→ PROBLEM DESCRIPTION: Say how many lines of the records include the string "Select". Nothing else belongs in the answer.

(Dataset entries)
Start of Block

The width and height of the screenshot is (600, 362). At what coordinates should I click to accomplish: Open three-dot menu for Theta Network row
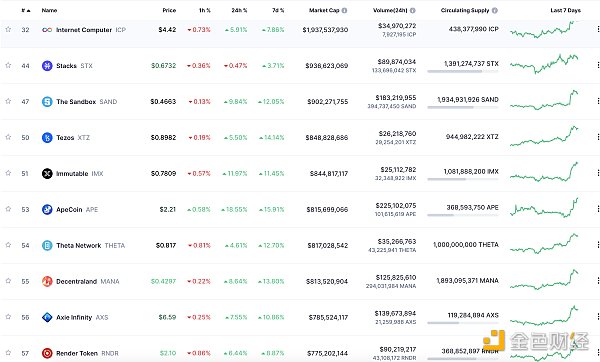click(598, 245)
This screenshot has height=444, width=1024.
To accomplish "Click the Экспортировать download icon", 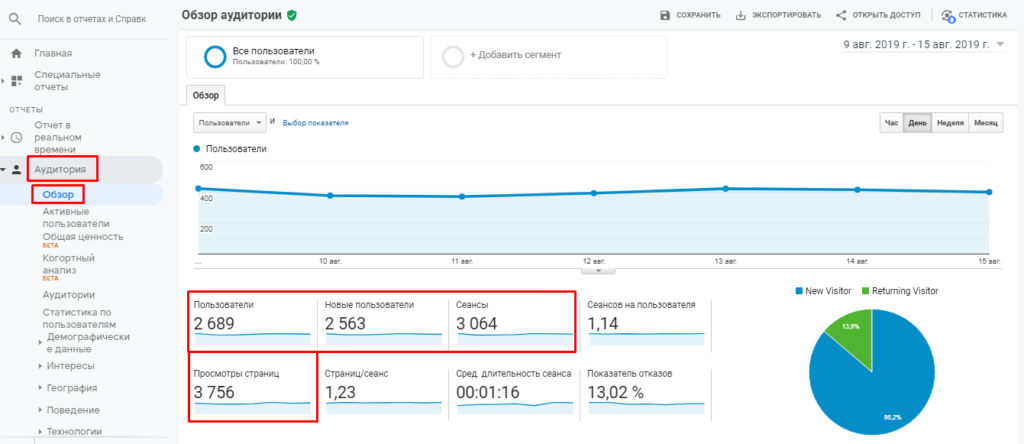I will (x=741, y=15).
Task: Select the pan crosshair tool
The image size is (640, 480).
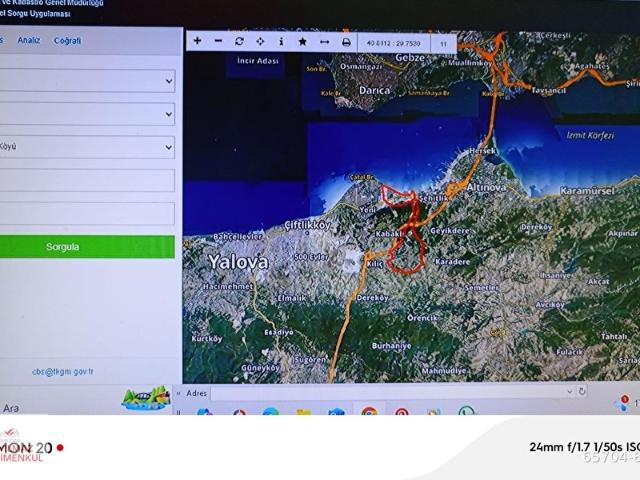Action: click(260, 42)
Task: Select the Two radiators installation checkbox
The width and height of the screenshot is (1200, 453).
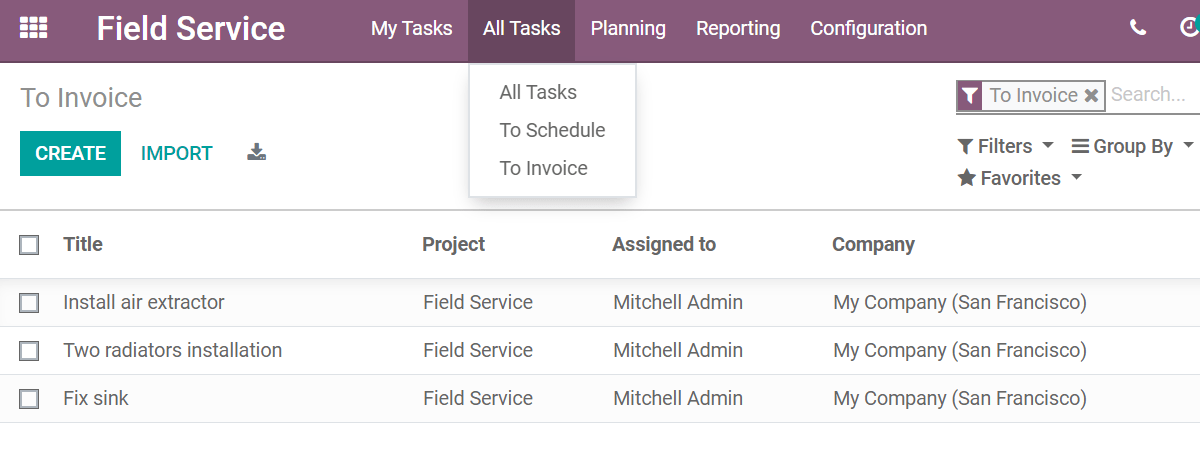Action: click(x=29, y=350)
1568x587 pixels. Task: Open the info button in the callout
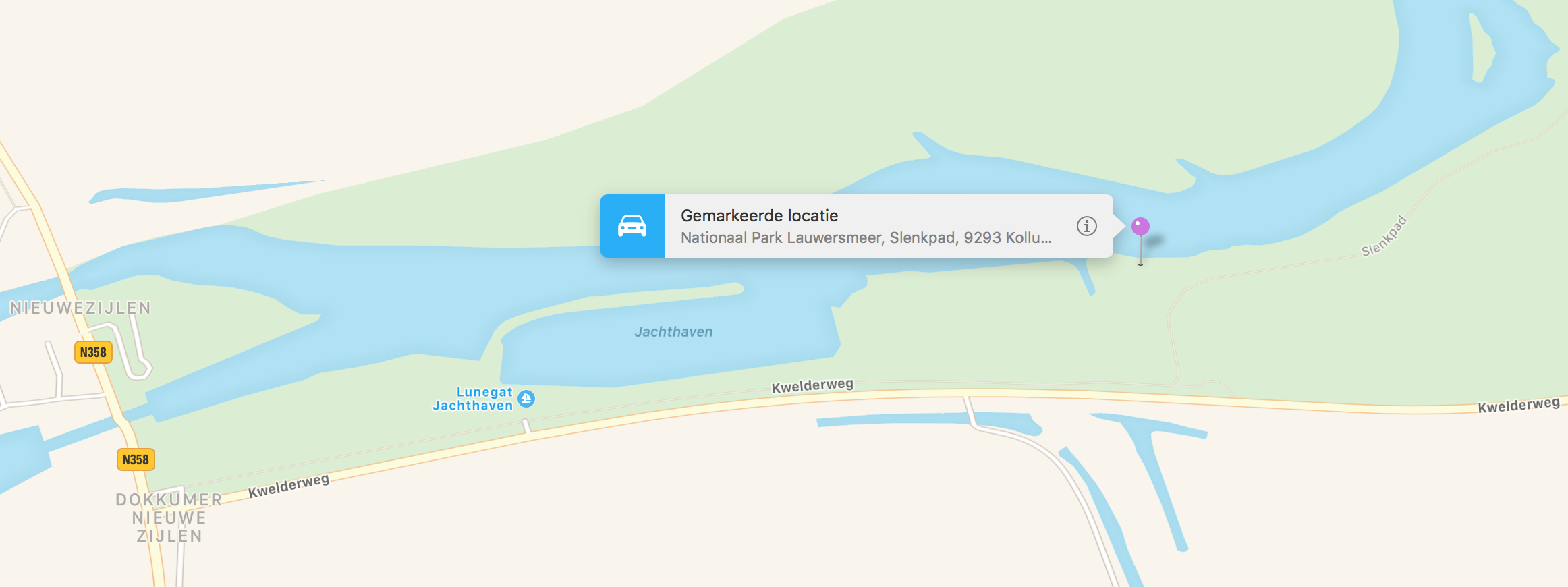coord(1086,226)
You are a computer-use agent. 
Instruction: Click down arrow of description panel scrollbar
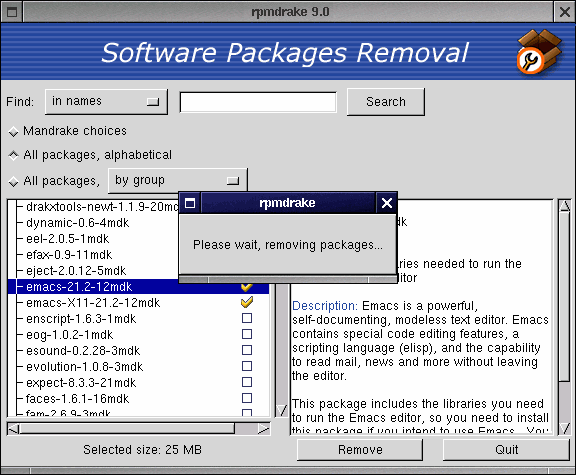(565, 428)
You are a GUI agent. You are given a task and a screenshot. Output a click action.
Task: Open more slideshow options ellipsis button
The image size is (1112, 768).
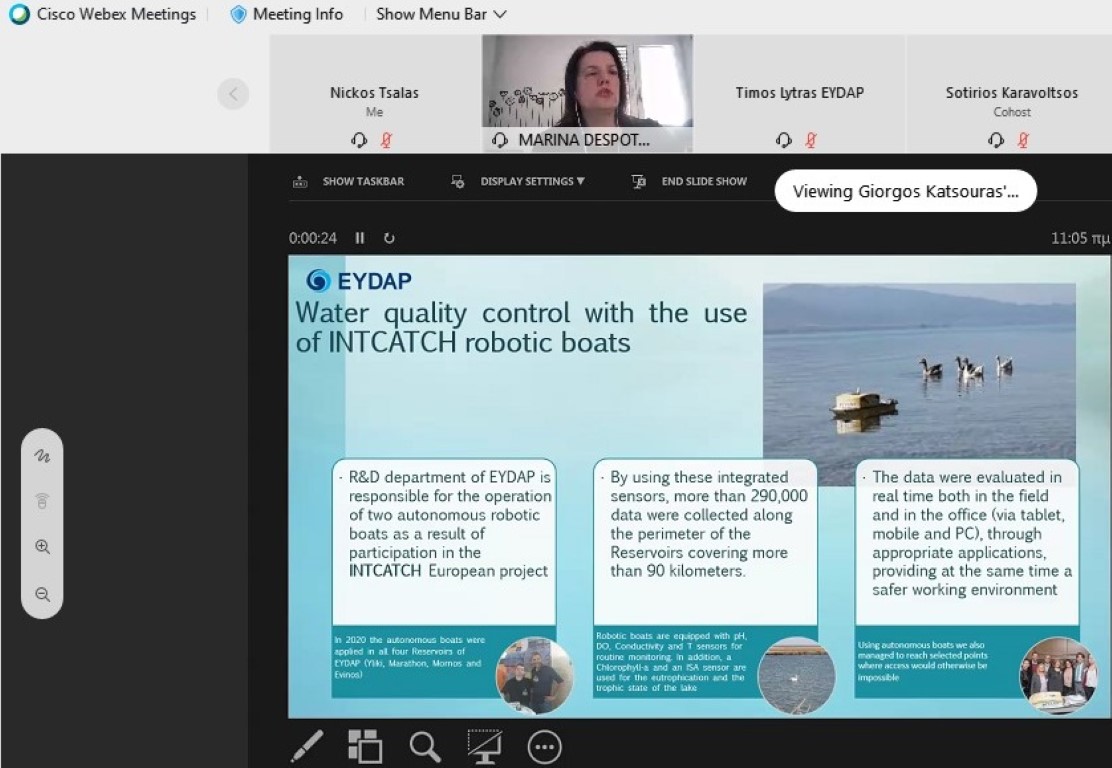(x=544, y=747)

End of Block

→ WORKED SOLUTION: 2